Generally, stroke patients perform their ambulation exercises with the professional assistance and supervision of physiotherapists. However, the sheer effort involved means that it is extremely challenging for the patient and therapist to achieve the desired amount of repetitive movement before they tire. Robotic gait training is the latest medical innovation used to enhance the effectiveness of ambulation training in stroke patients.
As part of the stroke rehabilitation process under the guidance of professional physical therapists, robotic gait training offers a number of advantages. 

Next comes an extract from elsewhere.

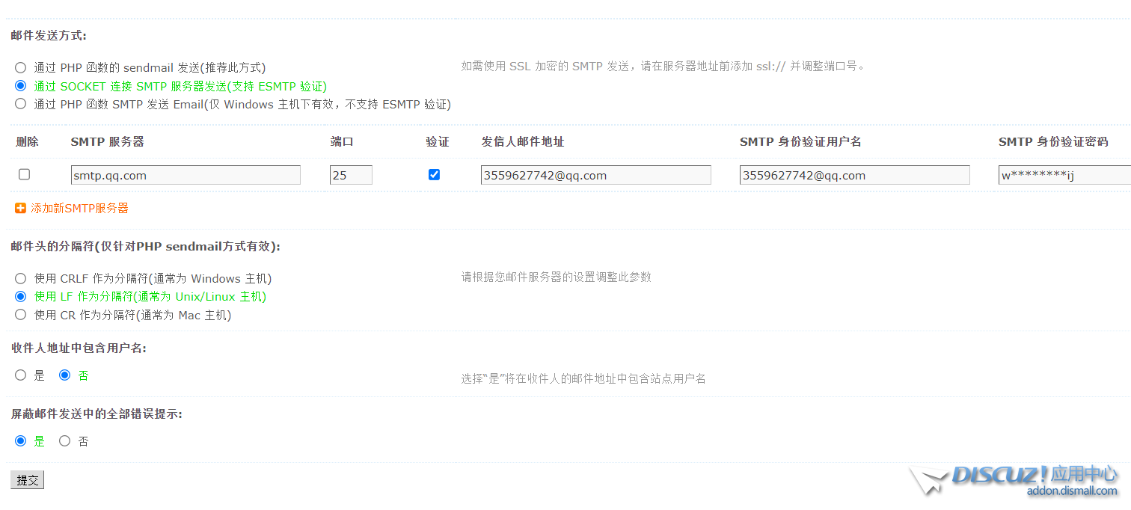Choose LF separator for Unix/Linux hosts
Viewport: 1131px width, 510px height.
(x=20, y=296)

The main features of the robotic gait are: 
  • An adjustable body weight support reduces the risk of muscle soreness or fatigue due to excessive exercises or wrong movements during training and facilitates a gradual increase in the duration, intensity and specificity of repetitive training.
  • The variety of training programs includes training in single or double leg motions, regular stepping, walking on flat ground, and climbing up and down stairs. A monitor measures the weight bearing of each foot to provide useful feedback for the patients. A functional electrical stimulation is also applied to the weakened muscles in order to replicate the patient’s normal walking pattern  and restore muscle functions during training.
  • The extended duration of repeated training that the robotic gait machine makes possible enables the patient to regain muscle strength and endurance faster and more effectively than with traditional post-stroke rehabilitation therapy, resulting in a tangible improvement in their ability to resume a normal walking pattern over a longer distance with effective energy consumption from a shorter training period.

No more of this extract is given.